Banckert was laid down on 15 August 1928, at the Burgerhout's Scheepswerf en Machinefabriek, in Rotterdam. She was launched on 14 November 1929. The ship was commissioned on 14 November 1930.[1]

On 20 October 1936, the cargo ship Van der Wijck, of the Koninklijke Paketvaart Maatschappij, capsized in the Java Sea. Banckert was among a large rescue mission sent to recover the crew of Van der Wijck. The rescue mission was able to save 210 sailors from Van der Wijck out of a crew of 261.[2]

On 14 February 1942, Banckert's sister, Van Ghent, got stuck on a reef and her crew was forced to set the ship on fire. The crew was later taken on board Banckert.[3] Both ships were involved in an action to counter a Japanese invasion of Palembang.[1]
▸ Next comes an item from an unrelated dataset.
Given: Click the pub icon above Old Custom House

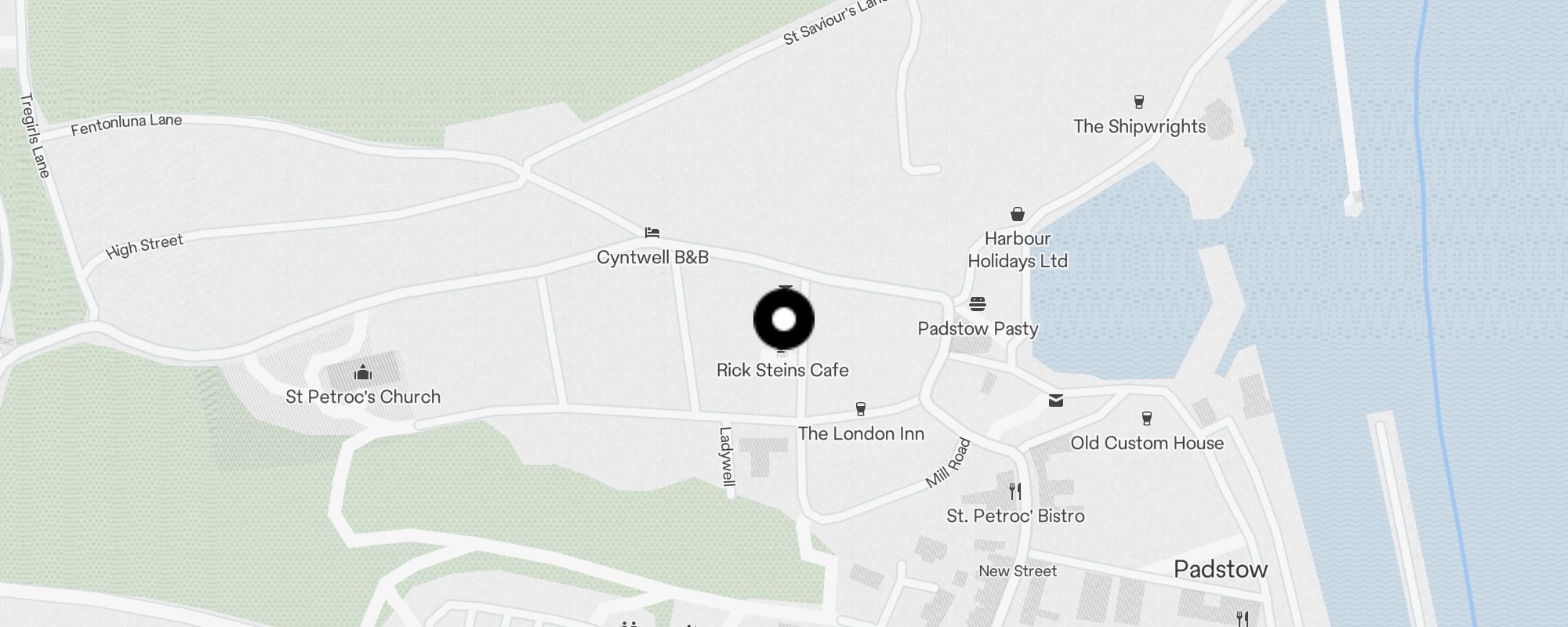Looking at the screenshot, I should [1147, 418].
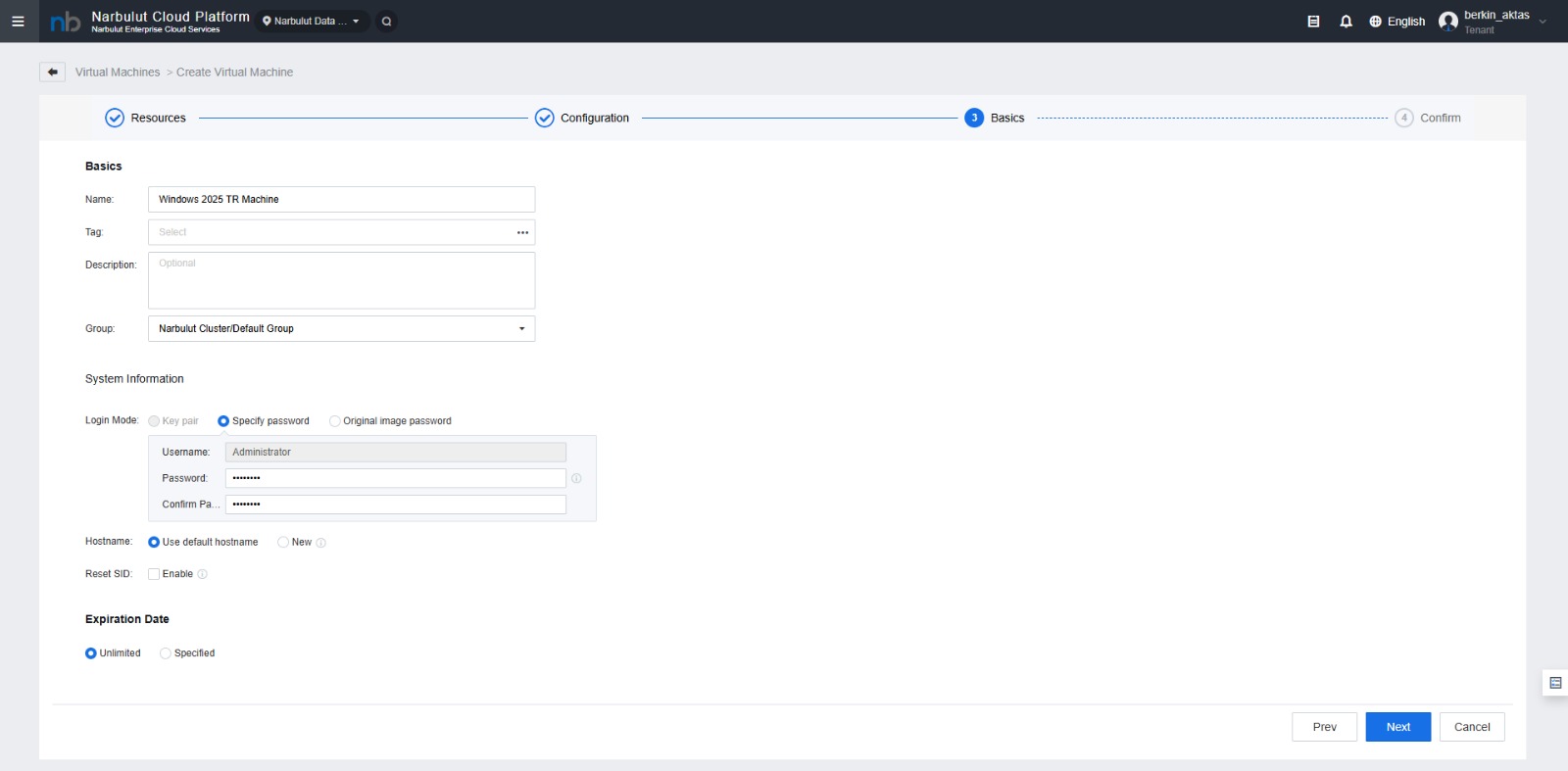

Between 24 and 28 February 1942, the ship was attacked by Japanese planes and damaged to the point that she had to be scuttled on 2 March of that year. The Japanese decided to raise the ship and repair her, and they intended to use her as a patrol boat named 106. However, the repairs were never finished, and after the war Banckert was found and eventually expended as a target ship in the Madura Strait in September 1949.[1]